*** INPUT DATA ***
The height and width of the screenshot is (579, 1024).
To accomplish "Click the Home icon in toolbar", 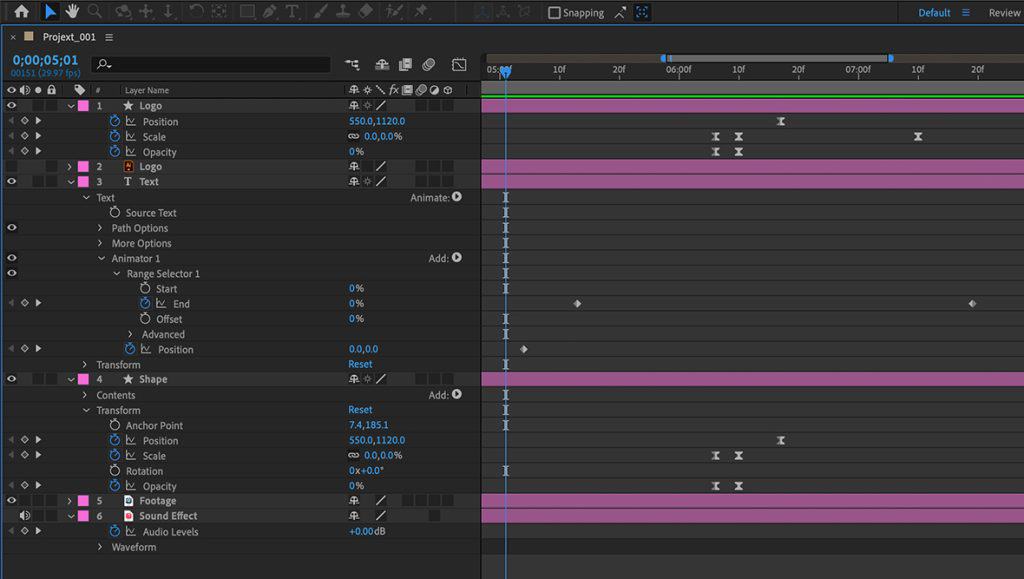I will [21, 12].
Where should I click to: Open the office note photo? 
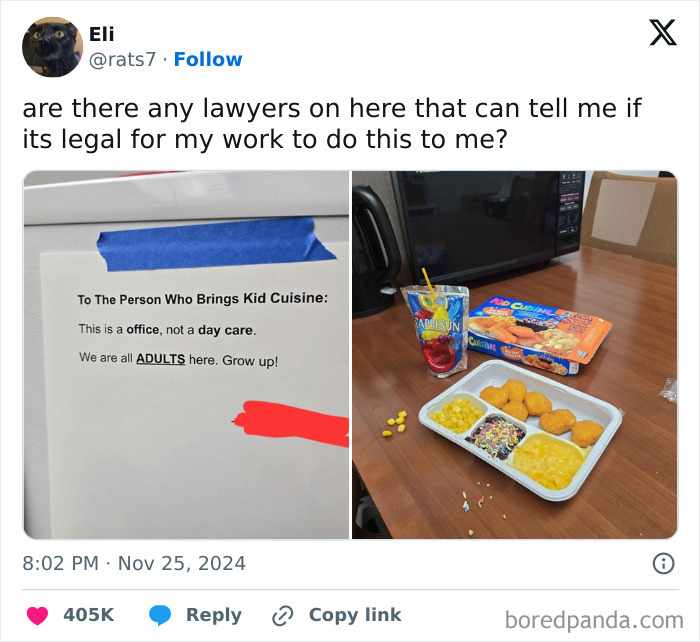(x=186, y=355)
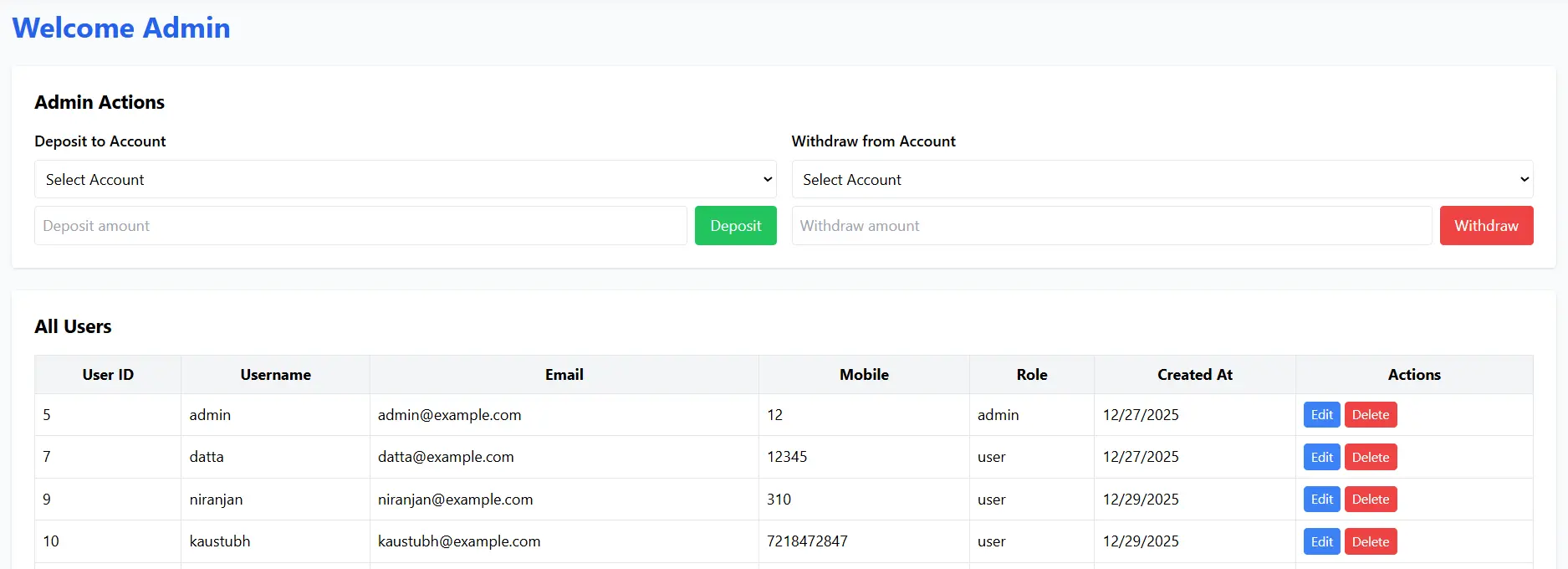1568x569 pixels.
Task: Delete user kaustubh
Action: click(x=1370, y=542)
*** End of INPUT DATA ***
** INSTRUCTIONS TO FOLLOW **
Starting with the line that holds "Where should I", print each line through the last one of the data exactly as written, but do not include the pictures.

** RESPONSE TO THE TASK **
Where should I click to: Open the office note photo? 
(x=186, y=355)
1568x569 pixels.
Task: Delete user kaustubh
Action: click(x=1370, y=542)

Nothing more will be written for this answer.